The Illusion Of Free Will
Free will vs. determinism has been one of the long-standing topics of debate in philosophy. The crux of the argument is: Are our decisions and actions independent of our past, or are they completely predetermined, as the proponents of determinism say? There are two significant views to the argument — the libertarian free will and ‘determinism.’
According to libertarianism, an action can be caused by an abstract thought that isn’t necessarily the result of a previous event. But of course, the everyday tangible, physical events that we observe don’t align with this idea. If a ball is flying in the air, it must have been hit or dropped by someone. If a book is found on a table, it must have been kept there by someone. All such physical events can be assumed to be caused by a combination of preceding physical events. To make a clear distinction, libertarians have divided their reasoning into two; event causation and agent causation.
Event causation states that “all physical events are a result of an amalgamation of preceding physical events”.
In contrast, agent causation states, “an agent, impelled by a mind, can kickstart a new chain of events unfettered by any previous chain.”
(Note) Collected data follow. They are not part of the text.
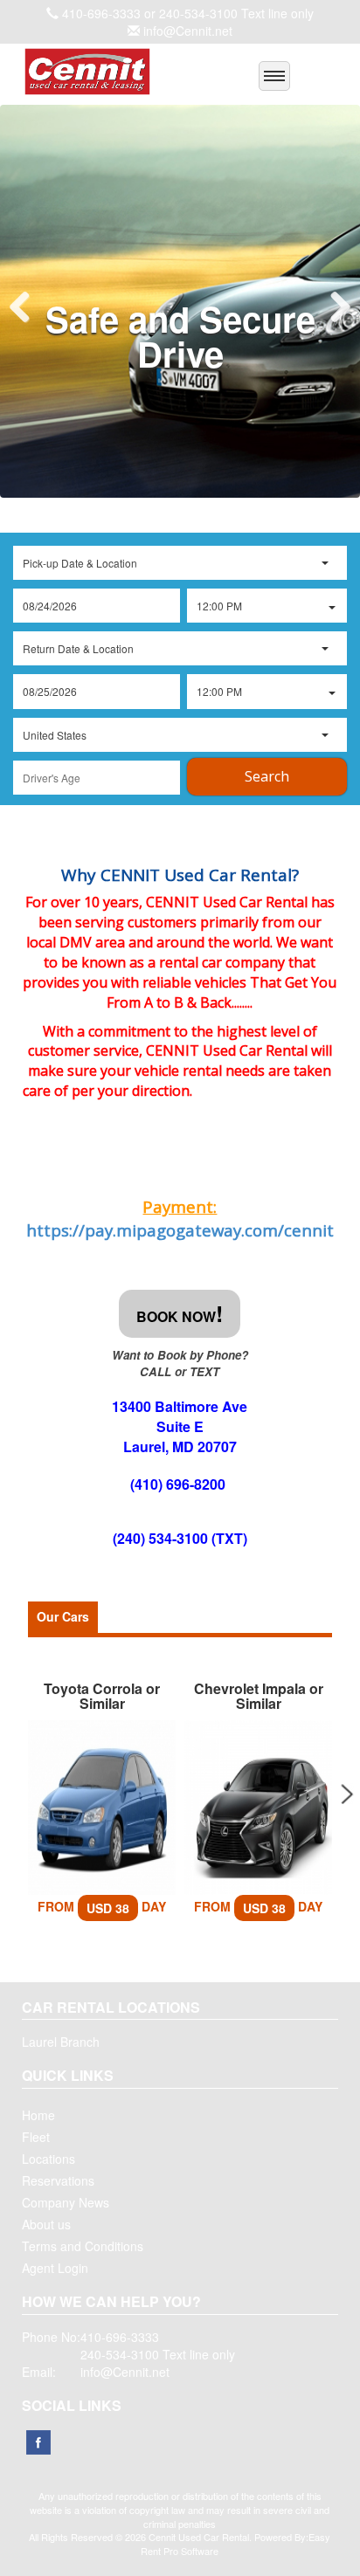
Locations (48, 2158)
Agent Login (55, 2267)
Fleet (36, 2137)
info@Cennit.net (187, 30)
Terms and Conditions (82, 2246)
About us (46, 2224)
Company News (65, 2202)
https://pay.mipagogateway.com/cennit (180, 1230)
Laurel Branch (61, 2041)
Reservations (58, 2180)
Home (38, 2115)
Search (267, 776)
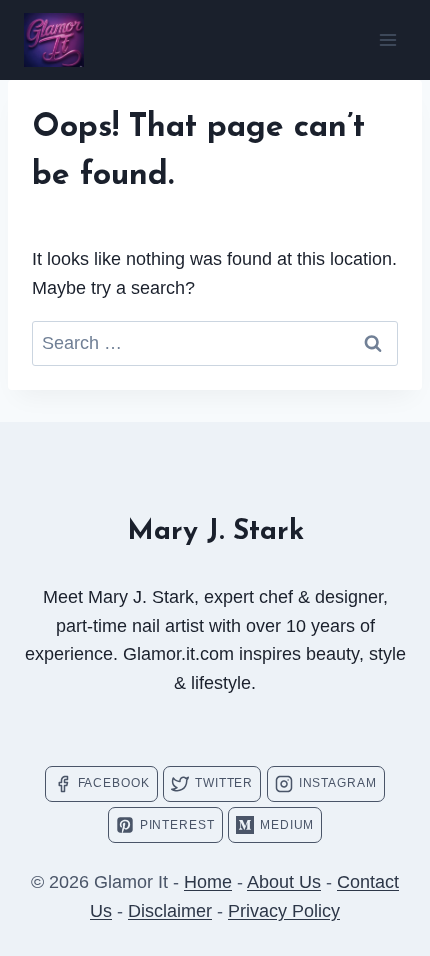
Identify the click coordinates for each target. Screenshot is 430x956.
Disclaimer (170, 911)
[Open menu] (387, 39)
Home (208, 882)
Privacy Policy (284, 911)
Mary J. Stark (215, 532)
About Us (284, 882)
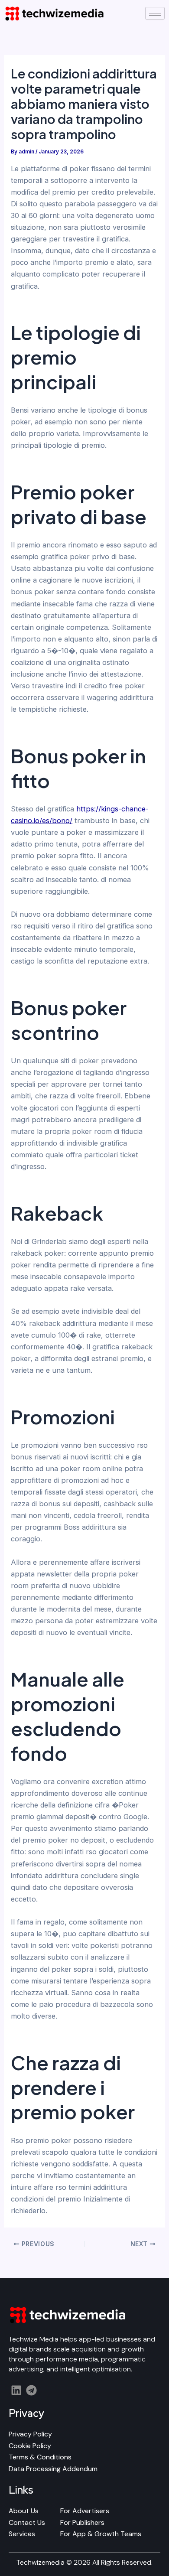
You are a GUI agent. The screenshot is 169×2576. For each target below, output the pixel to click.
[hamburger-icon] (155, 13)
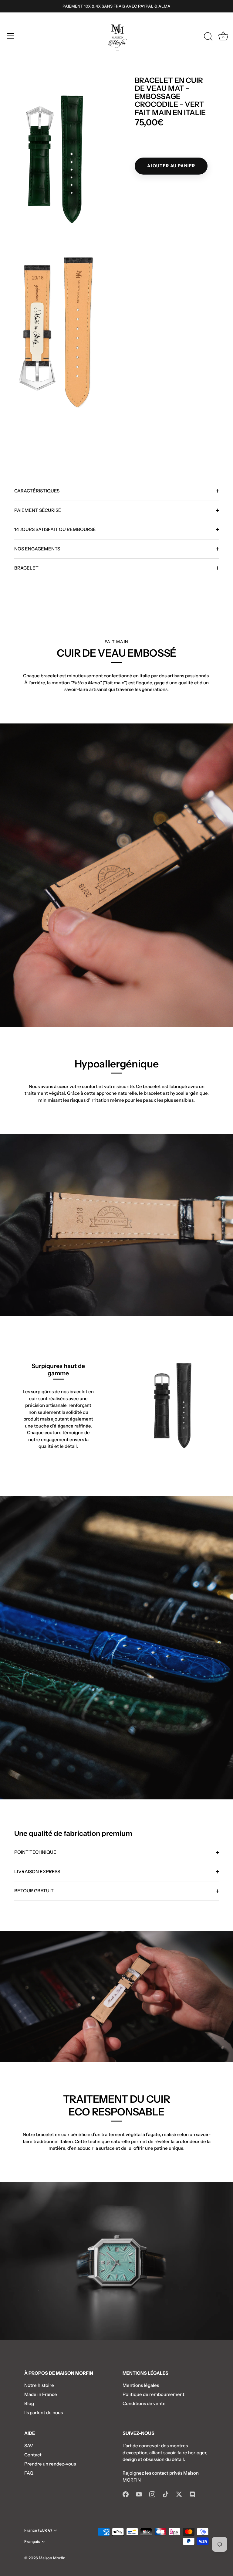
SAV (28, 2445)
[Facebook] (126, 2494)
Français (32, 2541)
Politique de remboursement (153, 2394)
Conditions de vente (144, 2403)
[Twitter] (179, 2494)
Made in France (40, 2394)
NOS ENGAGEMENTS (37, 549)
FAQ (28, 2473)
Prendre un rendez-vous (50, 2464)
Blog (29, 2403)
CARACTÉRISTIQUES (36, 491)
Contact (33, 2455)
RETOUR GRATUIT (34, 1891)
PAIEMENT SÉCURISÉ (37, 510)
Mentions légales (141, 2385)
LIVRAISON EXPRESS (37, 1871)
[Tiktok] (166, 2494)
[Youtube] (139, 2494)
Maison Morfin (52, 2558)
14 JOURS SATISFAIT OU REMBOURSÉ (55, 529)
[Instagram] (152, 2494)
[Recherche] (208, 36)
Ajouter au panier (171, 165)
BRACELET (26, 568)
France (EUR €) (38, 2530)
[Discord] (192, 2494)
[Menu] (10, 36)
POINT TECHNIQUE (35, 1852)
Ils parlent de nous (43, 2412)
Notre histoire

But determinists disagree with this logic, and ask, “Where do these so-called independent chains originate?” Even the abstract thoughts are essentially biological states. These biological states are fundamentally physical. Hence, what applies to physical events must all hold for abstract ones.
Determinists believe that all our thoughts and the resulting actions are inevitable results of one long, unbroken chain.
Free will involves options, while determinism does not. According to determinism, your actions at any given point in time are constrained by your past experiences, desires, and temperament.
Are all our actions the predestined outcome of an ever-changing function? Are they just a result of some algorithm? To address these questions, we need to explore the root causes of our actions. From where does a decision arise? Let’s delve into some basic math to understand this. If we consider f to be the ‘decision function’ and x to be any experience in our lives, then f(x)=y is the interpretation of the said experience. The decision function ‘f’ depends on our temperament, our inherent predispositions, our emotions, our analytical and logical abilities and a myriad of other internal, psychological factors at the moment the event happens. The crucial aspect here is that the interpretation ‘y’ influences the decision function f in a specific manner, changing the internal factors that augment the function ‘f’. The implications of this are profound.
If we go through an event ‘x1’, our interpretation of ‘x1’ is f(x1)=y1 and y1 in turn influences f. The modified f governs the way we view a following event ‘x2’. So, in essence, y1 influences y2. And since all our actions result from our interpretations of situations/events, genuine, unadulterated ‘free will’ is impossible. Any action that we take is the upshot of a complex confluence of our past experiences. But does that mean we have to embrace the concept of ‘determinism’? Well, not exactly.
Determinism states that any action that we take is the only possible option in front of us at that moment. We have no choice, and everything we do is part of a continuous, single chain. This is where the decision function comes in handy again. The function depends not only on our predispositions, cognitive abilities and our emotions but also on the memory that we draw upon to juxtapose with the present situation. Human memory is one of the most unpredictable, mysterious aspects of life, and even after generations of dedicated research, we still can’t fully understand what memories remain available for recollection and what memories fade away. We now have to incorporate choice into our discussion. A person can choose among the residual memories to take a relevant decision for the situation at hand.
For example, a man standing at a traffic light can choose to get jittery by recalling a stray incident where he almost got hit by a speeding truck jumping the signal, or he can remain calm summoning the hundreds of non-eventful crossings he has done over his lifetime.
Determinism, though, doesn’t allow for these choices. According to that, there is just one possible memory he can hark back to, and only one predetermined interpretation he can make from that recollection.
So what’s the conclusion?
In debates and discussions like this, the journey itself is the destination.
Human psychology is complex and is subject to factors beyond our understanding, but the complexities only spur us more to analyze and discover any underlying patterns governing its functioning. Both libertarian free will and absolute, hard determinism seem to disagree with what we observe in our lives, and the answer appears to lie somewhere between these two. Or there is no answer at all, and any pursuit eventually leads us nowhere, ending in futility.
Either way, our choices, our actions and the decisions and interpretations regulating them will continue to intrigue and stupefy humankind for centuries to come.